Natürlich ist bei der Fortschreibung der mittelfristigen Finanzplanung in den nächsten und in den folgenden Jahren eine bedarfsgerechte Veranschlagung entsprechend diesen Planungen sicherzustellen.
Meine Damen und Herren, 1989 war für die deutsche Weltraumfahrt ein entscheidendes Jahr. Zum einen hat die Bundesregierung zur wirkungsvollen Durchführung ihrer Weltraumaktivitäten die Deutsche Agentur für Raumfahrtangelegenheiten, DARA, gegründet. Den dazugehörigen Gesetzentwurf, das Raumfahrtaufgabenübertragungsgesetz
— ein schwieriges Wort, zugegebenermaßen — , kurz RAÜG, beraten wir heute gleichfalls. Die Gründung der DARA war die notwendige Konsequenz aus den Beschlüssen der Bundesregierung zur Beteiligung der Bundesrepublik Deutschland an den weltweiten Initiativen zur Erschließung des Weltraums. Es galt, zur Umsetzung und Ausfüllung dieser Zielsetzung die Entscheidungs- und Managementstrukturen zu verbessern und die Aktivitäten in der Weltraumpolitik zu koordinieren.
Mit dem heute von der Bundesregierung abschließend vorgelegten Entwurf eines Gesetzes zur Übertragung von Verwaltungsaufgaben auf dem Gebiet der Raumfahrt wird die Voraussetzung dafür geschaffen, daß die für Raumfahrtangelegenheiten zuständigen Bundesressorts auf die DARA auch hoheitliche Aufgab en zur eigenverantwortlichen Durchführung übertragen.
Diese gesetzliche Ermächtigung ermöglicht eine Delegation aller Aufgaben des Raumfahrtmanagements, die nicht als Regierungsfunktionen bei den Bundesressorts verbleiben müssen. Damit erhält die DARA eine über die bisherige Projektträgerschaft deutlich hinausgehende Eigenverantwortlichkeit im Projektmanagement der Raumfahrt.
Die Gründung der DARA ist nicht das einzige für das deutsche Engagement im Weltraum bedeutsame
Ereignis des Jahres 1989. Die Industrie hat mit der Gründung der Deutschen Aerospace AG und der Fusion von MBB und Daimler-Benz ihre internationale Wettbewerbsfähigkeit gestärkt. Um den wirtschaftlichen Erfolg der Technologieförderung in seiner ganzen Breite verfügbar zu machen, wird die Bundesregierung auch weiterhin bemüht sein, die kleinen und mittleren Unternehmen, die viel Flexibilität und Innovationsfähigkeit bewiesen haben, noch stärker als bislang zu integrieren.

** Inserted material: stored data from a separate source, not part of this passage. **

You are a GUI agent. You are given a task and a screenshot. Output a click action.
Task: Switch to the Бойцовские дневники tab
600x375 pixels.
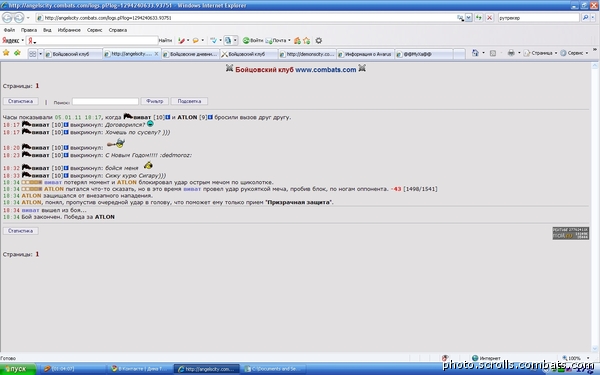[190, 54]
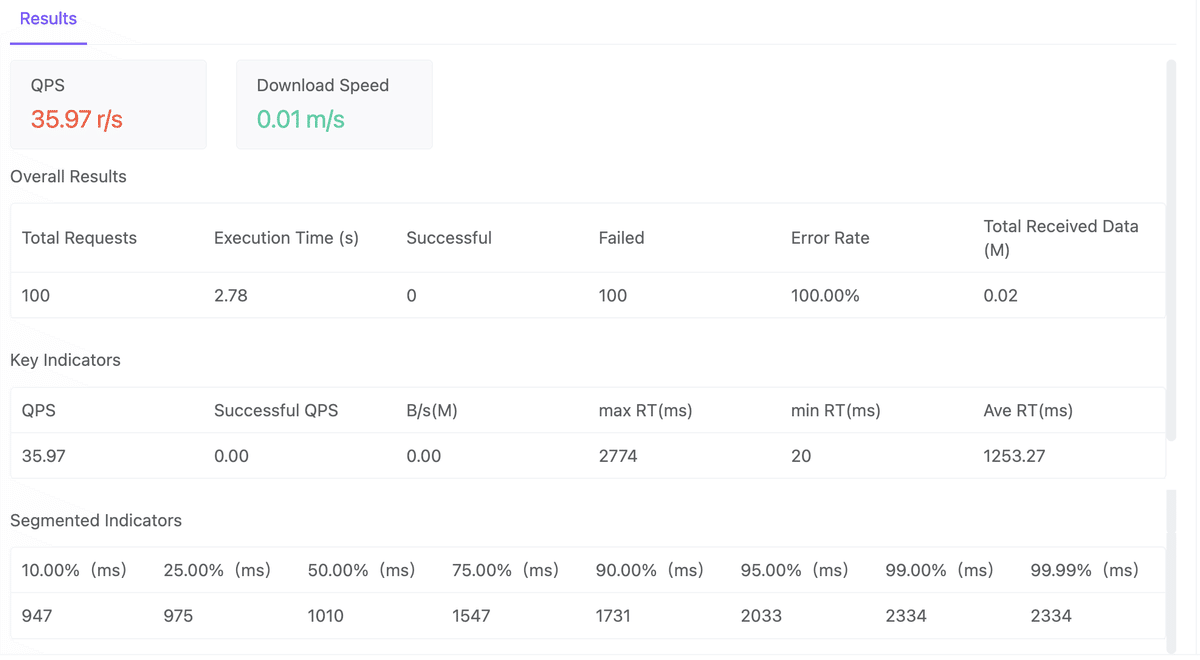Click the Execution Time (s) column header
Viewport: 1200px width, 660px height.
tap(286, 238)
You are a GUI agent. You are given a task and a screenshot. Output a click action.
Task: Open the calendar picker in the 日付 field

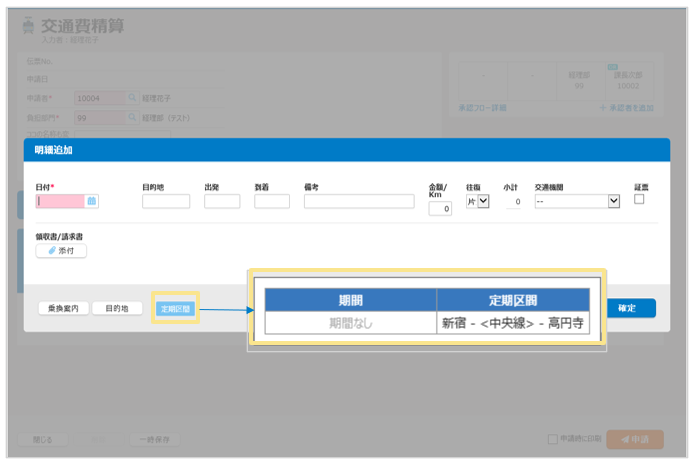coord(91,201)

Die Bundesregierung hat ihr Weltraumkonzept im Bericht des Koordinators für Luft- und Raumfahrt, der im April 1989 vorgelegt wurde, kurz dargelegt. Ein ausführlicher Bericht des Bundesforschungsministers an den Forschungs- und Technologieausschuß des Bundestages wurde ebenfalls im April 1989 vorgelegt.
Zum Schluß möchte ich noch kurz auf den vom Forschungsausschuß behandelten SPD-Antrag zur Weltraumpolitik zurückkommen.
Da findet sich so manche Gemeinsamkeit mit der Politik der Bundesregierung. Das freut mich natürlich. Wesentliche Elemente des Antrags muß die Bundesregierung jedoch zurückweisen. Ein Verzicht auf Columbus und Hermes bedeutet die Aufgabe der seit den Beschlüssen von Brüssel im Jahre 1972 kontinuierlichen Politik aller Bundesregierungen in den Fragen der bemannten Raumfahrt und der Transportsysteme. Er würde die auch vom Antragsteller geforderte internationale Zusammenarbeit mit den USA, mit Kanada und Japan, in Europa — dort vor allem mit Frankreich — ernstlich gefährden.
Ich darf das Hohe Haus bitten, die Bemühungen um eine zukunftsträchtige Weltraumpolitik mitzutragen und die Bundesregierung zum Wohle der europäischen, ja der freien Völkergemeinschaft kräftig zu unterstützen.